* [Work to do]
Count the lines in the entries below that contain the string "Task", matching case exactly. Reply with the number alone.

* [Supplied data]
§ §

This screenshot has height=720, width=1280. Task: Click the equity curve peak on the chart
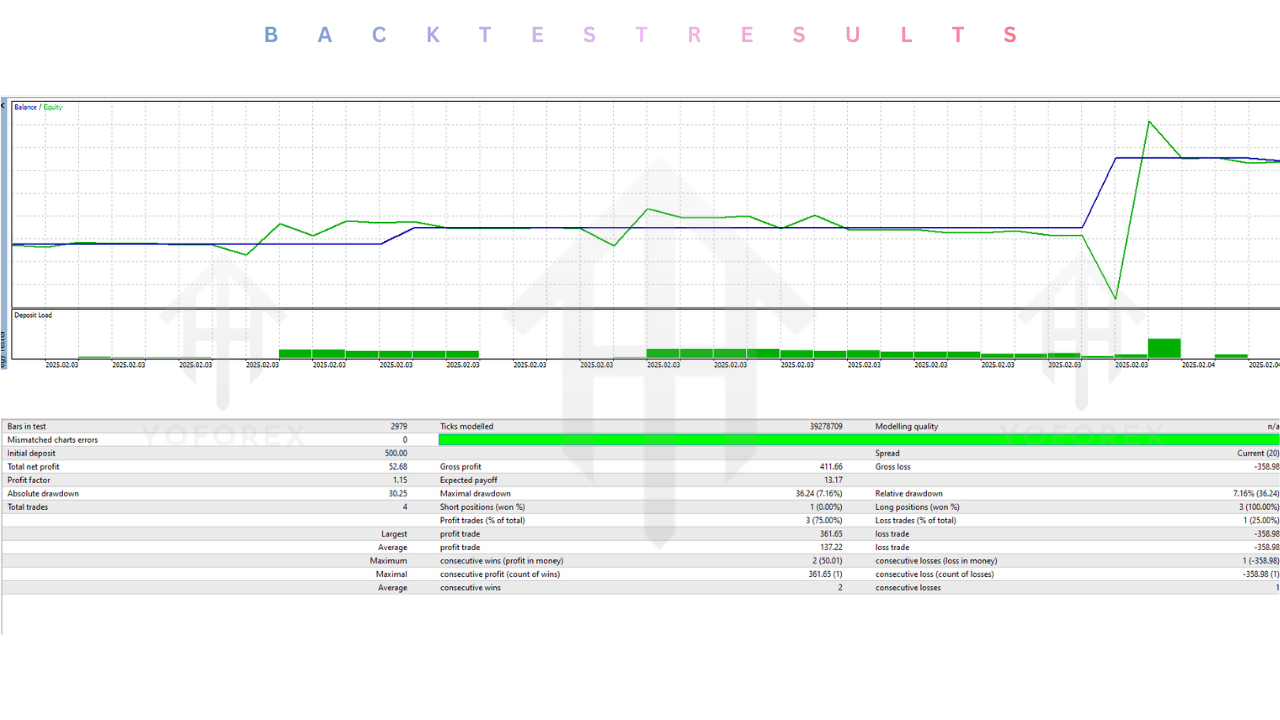(x=1150, y=122)
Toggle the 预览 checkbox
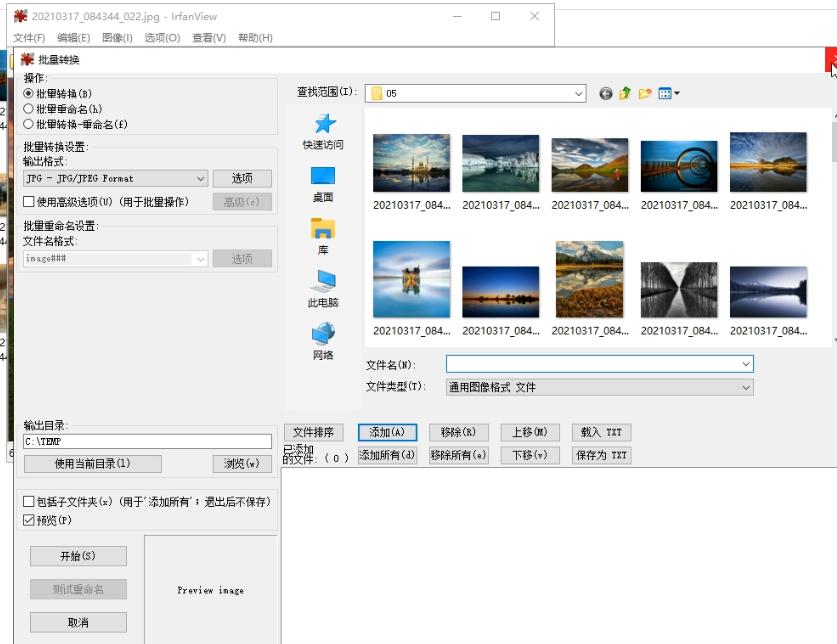This screenshot has height=644, width=837. click(29, 520)
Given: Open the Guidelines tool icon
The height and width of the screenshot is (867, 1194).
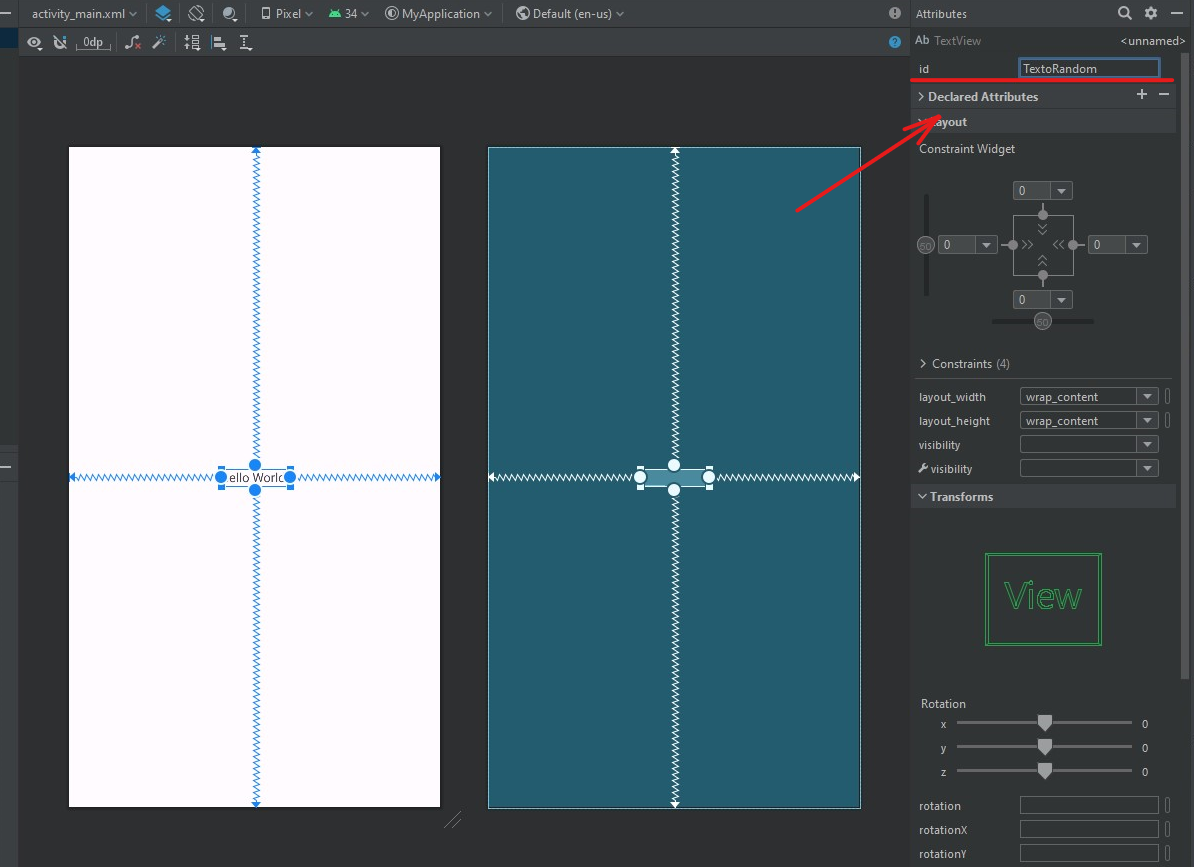Looking at the screenshot, I should click(x=246, y=43).
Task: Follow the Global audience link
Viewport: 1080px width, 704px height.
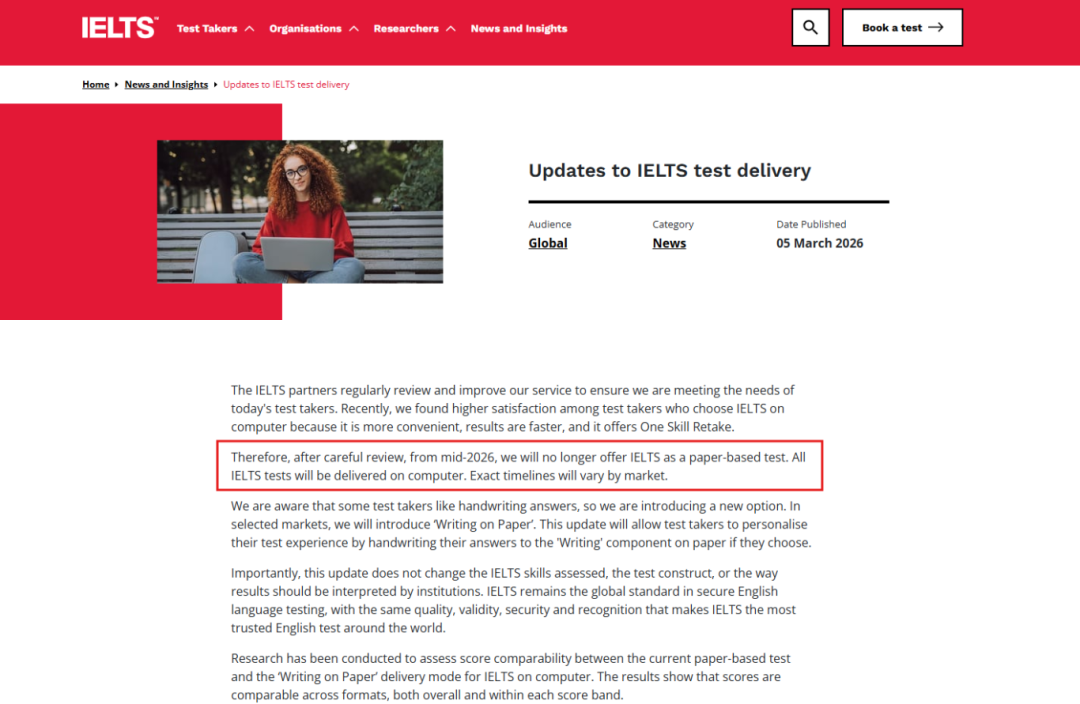Action: [x=548, y=243]
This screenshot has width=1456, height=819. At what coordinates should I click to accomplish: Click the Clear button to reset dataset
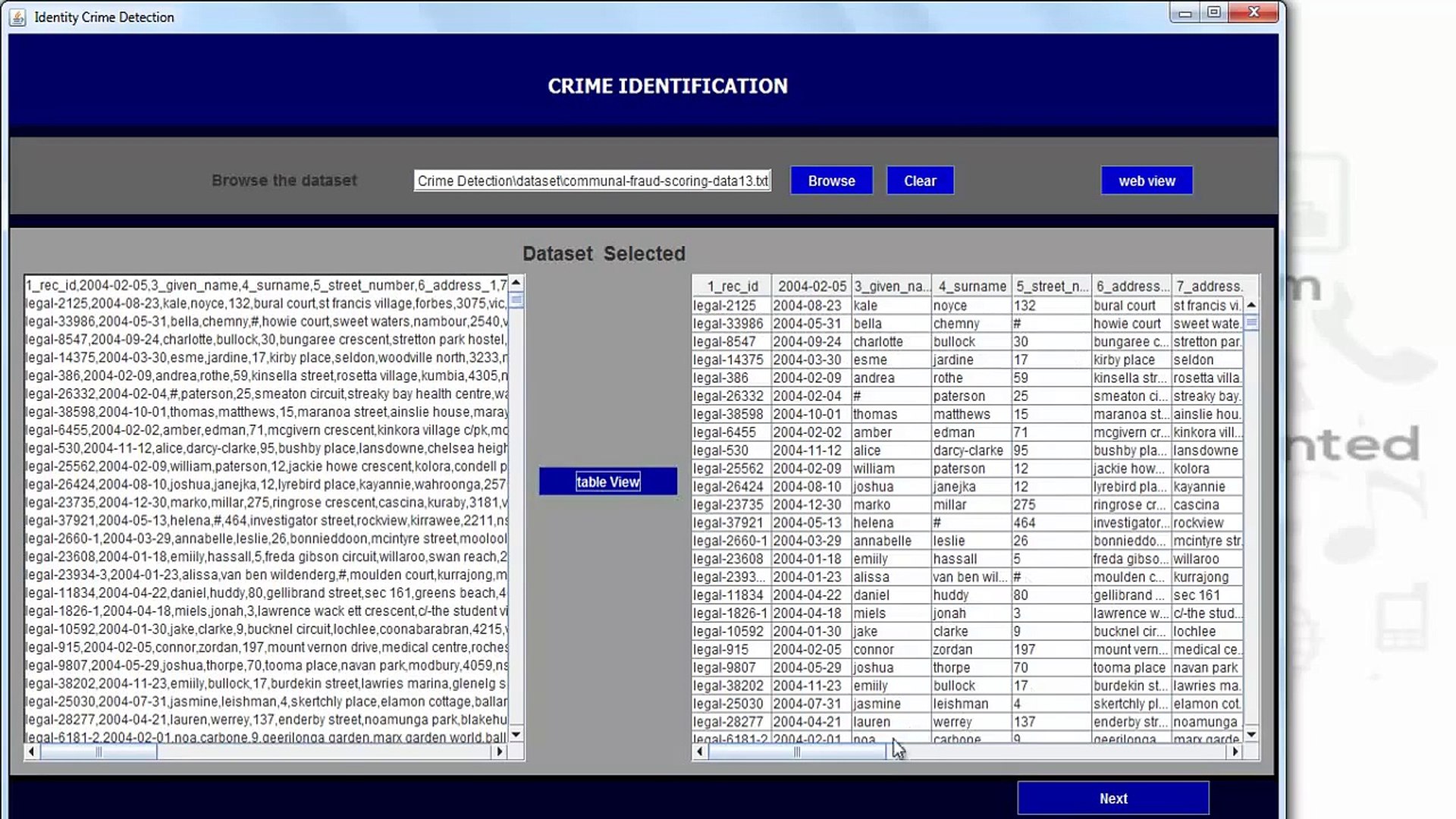point(920,181)
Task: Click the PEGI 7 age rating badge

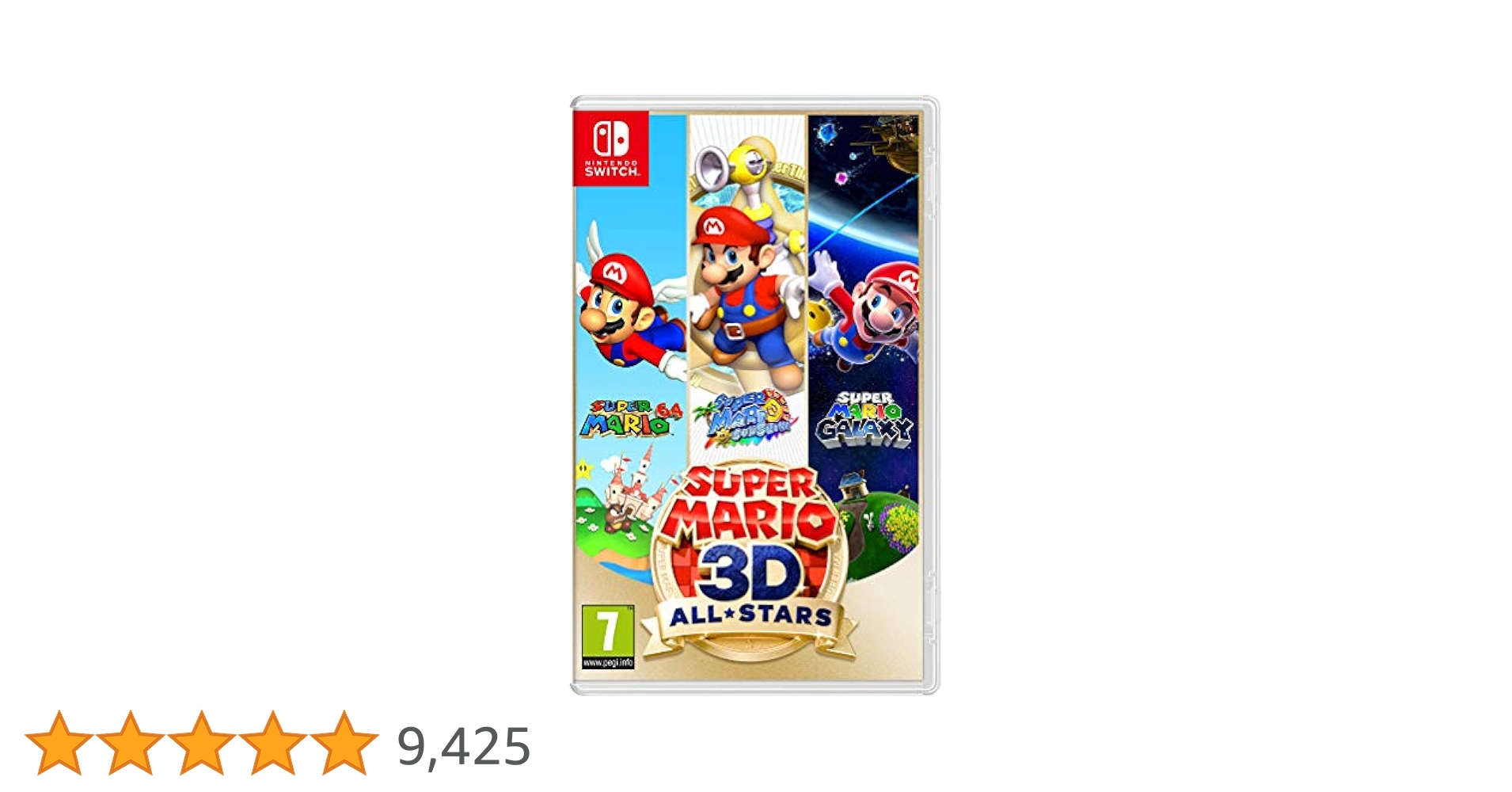Action: pos(608,638)
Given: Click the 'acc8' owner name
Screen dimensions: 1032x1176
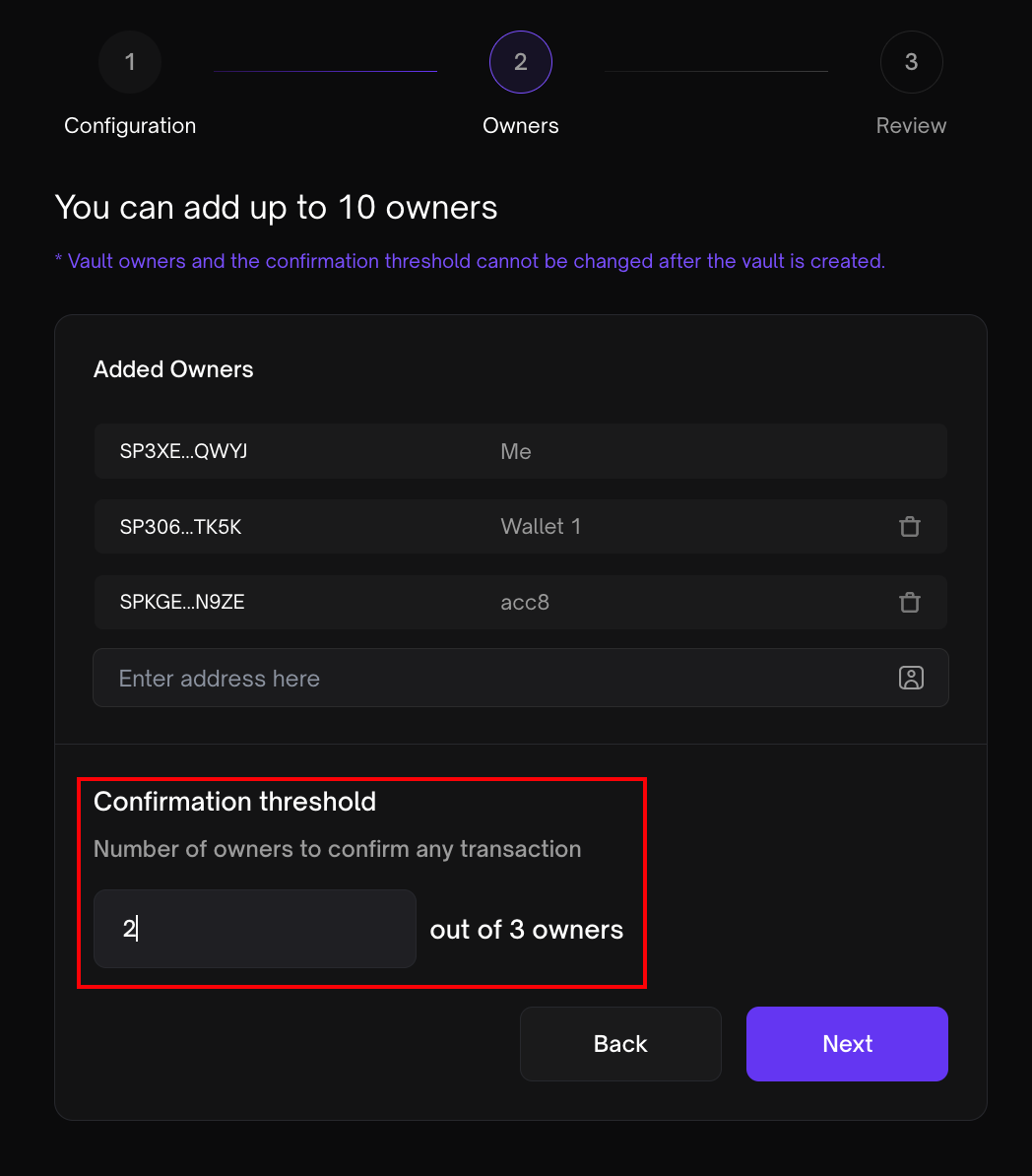Looking at the screenshot, I should point(525,602).
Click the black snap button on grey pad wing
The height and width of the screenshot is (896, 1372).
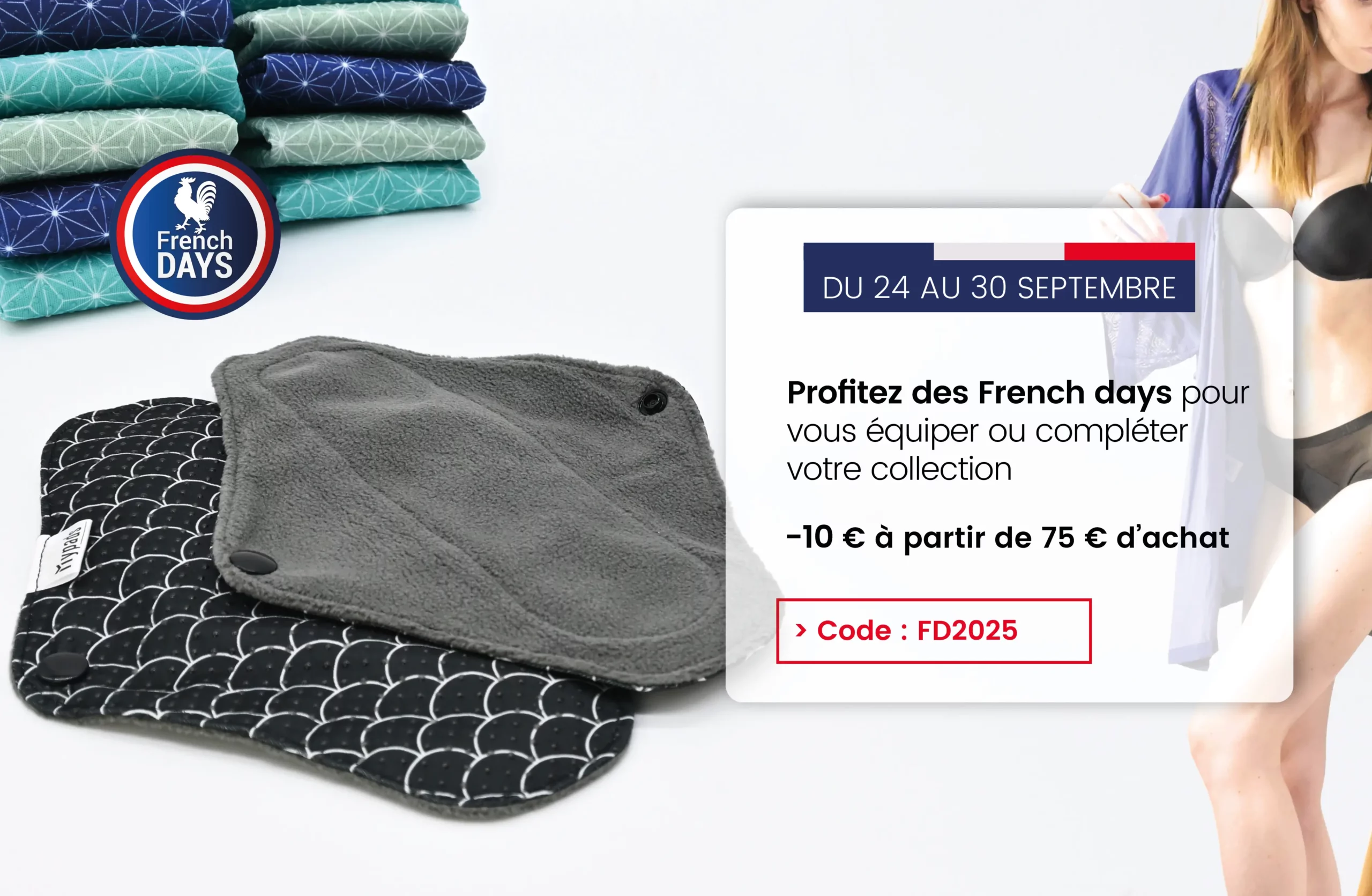[653, 400]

§ §

* [Answer to the problem]
3